The National Labor Relations Act prohibits employers from interfering with their employees' right to unionize. That includes limiting the extent to which employers may coerce workers or poll them on how they plan to vote.

But six members of the United Teachers of Lusher spread fistfuls of anti-union letters and postcards onto a coffee house table Saturday. Some came to their homes; they have received emails and calls at their personal addresses and numbers as well, they said.

One letter was signed by the organization's six top leaders, including Riedlinger and all three principals. Several came from the director of a competing, dues-based teacher support group. Some were anonymous, giving the return address of a mailbox and shipping center on Magazine Street, but spoke of "our" community and school, using Lusher's colors, logo and school principles.

The pressure came in person as well, said high school teachers Terry Marek, Beth Rota, Julie Sanders and Jerome White, and second-grade teachers Gigi Boesch and Bonnie Bowler. They said Riedlinger had pulled teachers into her office and asked them to vote no. Administrators stood up at faculty meetings and said they personally felt a union would be bad for Lusher, they said.

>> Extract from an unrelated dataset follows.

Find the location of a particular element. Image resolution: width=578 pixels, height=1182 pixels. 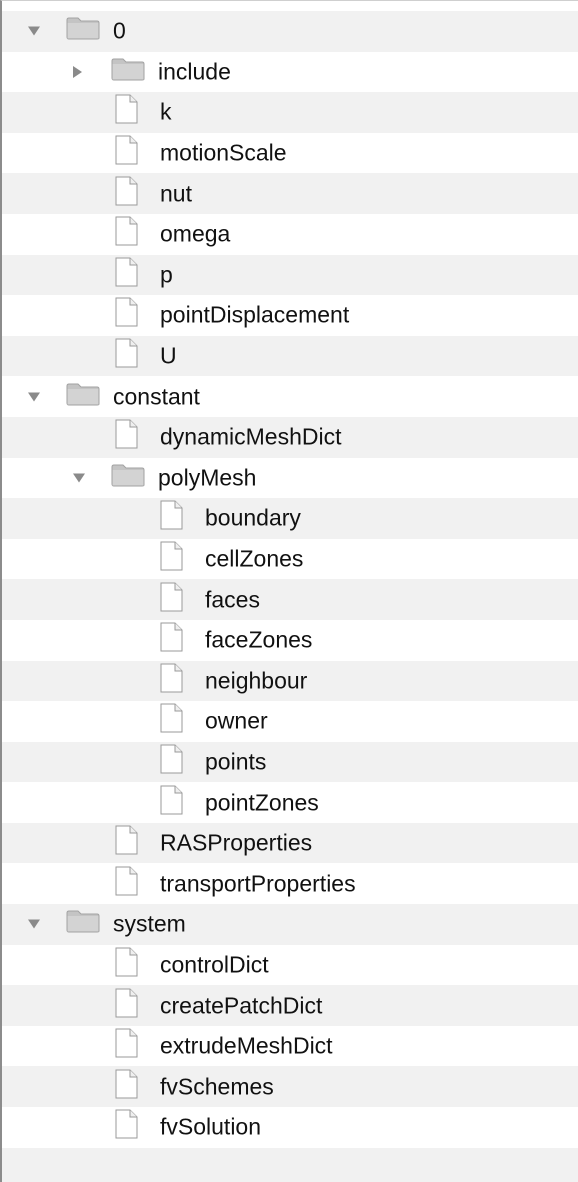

It's hard to go against what your boss says, Rota said: "It's intimidating, it's not comfortable and it's not fair."
The Lusher board and administration took full advantage of an NLRB process they knew would be weighted in their favor.  And then today they're turning around and saying the whole thing is illegitimate anyway. Just in case anybody gets any ideas about complaining.

In an effort to stave off any future attempts by teachers to unionize, Lusher Charter School administrators on Tuesday fired off an appeal of a recent ruling that the National Labor Relations Board has the right to oversee union elections at the Uptown school.
Meanwhile, an effort by International High School of New Orleans teachers to unionize has been decried by leaders at that school, who also have questioned the federal agency’s jurisdiction and have criticized the union in emails to teachers.

Lusher attorneys on Tuesday filed a request for review with the national office of the National Labor Relations Board, challenging a regional director’s decision that the agency has the right to oversee union elections at the school.

International High, which also was found to be under the agency’s jurisdiction, has not yet decided whether to file its own appeal.

The dogged resistance to union organizing showcases the divide between unions and charter schools in New Orleans. Only two charters in the city — Benjamin Franklin High School and Morris Jeff Community School — have approved teachers unions thus far.
This issue isn't going away. It's only going to become more important as the state run Recovery School District turns oversight of local charters back over to the Orleans Parish School Board.  By the way, do we know who is running for OSPB seats this year, yet?